信州の大自然に囲まれて、風を感じ、枝を眺めて、徒然に、社会戯評する日帰り温泉の湯治客です。愛犬の介護が終了しました。

誰でも映像が作れるという時代:

2014年12月27日 | 映画・テレビ批評
誰でも映像が作れるという時代:
何でも、携帯のビデオで撮影した画像を簡単に、スマホなどで、ユーチューブなどへアップ出来るそうである。昔は、映像を作ると云うことは、そんなに容易いことではなかったけれども、それでも、愛好家は、8ミリ撮影機か何かで、自作自演の短編映画を作っていたことを思いおこす。それを考えてみると、随分と隔世の感があるものである。未来の映画監督は、きっと、自分で、小さい時から、作品を簡単に、作れて、しかも、発表出来る場に、おおいに、恵まれるのであろうか?作品の構成と役者と、或いは、映像の加工なども、今や、PCソフトでもって、簡単に編集も出来ることを考えると、プロの映画人達もウカウカしてはいられないかも知れない。
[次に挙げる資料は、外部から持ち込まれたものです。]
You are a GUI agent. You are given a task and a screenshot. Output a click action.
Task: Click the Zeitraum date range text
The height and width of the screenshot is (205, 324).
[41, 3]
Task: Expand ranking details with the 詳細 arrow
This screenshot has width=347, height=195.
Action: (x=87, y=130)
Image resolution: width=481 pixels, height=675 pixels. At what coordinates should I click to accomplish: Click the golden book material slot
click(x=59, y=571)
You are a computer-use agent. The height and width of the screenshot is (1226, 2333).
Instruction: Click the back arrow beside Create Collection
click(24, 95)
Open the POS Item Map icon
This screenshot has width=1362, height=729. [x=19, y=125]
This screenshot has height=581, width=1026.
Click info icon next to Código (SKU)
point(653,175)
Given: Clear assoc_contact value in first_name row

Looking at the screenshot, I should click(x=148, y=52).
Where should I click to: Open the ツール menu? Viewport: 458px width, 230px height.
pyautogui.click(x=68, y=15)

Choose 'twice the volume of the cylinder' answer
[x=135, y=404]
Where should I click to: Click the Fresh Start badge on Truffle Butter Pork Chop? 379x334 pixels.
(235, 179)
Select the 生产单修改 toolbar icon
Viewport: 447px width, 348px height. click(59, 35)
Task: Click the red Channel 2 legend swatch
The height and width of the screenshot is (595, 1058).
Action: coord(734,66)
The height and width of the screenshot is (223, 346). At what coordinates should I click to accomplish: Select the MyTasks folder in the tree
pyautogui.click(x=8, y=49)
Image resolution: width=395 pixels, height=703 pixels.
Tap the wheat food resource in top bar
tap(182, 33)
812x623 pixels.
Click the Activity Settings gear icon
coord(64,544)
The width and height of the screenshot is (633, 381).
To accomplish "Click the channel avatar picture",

世の中は、だんだん、こうした誰でも、平等に、作品を作れ、発表の機会に恵まれ、誰でもが、評論でき、誰でもが、甲乙を簡単につけられる時代になってしまったのかも知れない。それが、果たして、良いことなのか、どうかは、何とも皆目わからぬ。逆に、出来なかったからこそ、一生懸命に、努力して、勉強したり、工夫したりして、作品が出来上がったときの芸術的な喜びも、一塩だったのかも知れないが、それが、今や、簡単に、出来上がってしまうとなると、有り難みも浮かばぬことになる怖れも無きにしも非ずではないだろうか?大きなスケールでの大作も、初めは、ちっぽけな映像の中から、次第に、洗練されて、育てられながら、作られてゆく過程が楽しめたものが、初めから、何事も簡単に、マニュアル本ではないが、いきなり、ロボットの機械化ソフトのように、あっけなく、80点以上のレベルに作品が達してしまうのでは、何とも味気ないものである。評判になった映像作品が、或いは、新進気鋭の監督が、成長して、今後、どのような作品に結実して、化けてゆくのかをじっくり、観たいものである。そんなアッと言わせるような映像作品が、CMでも、映画でもドキュメンタリーでも、期待したいところである。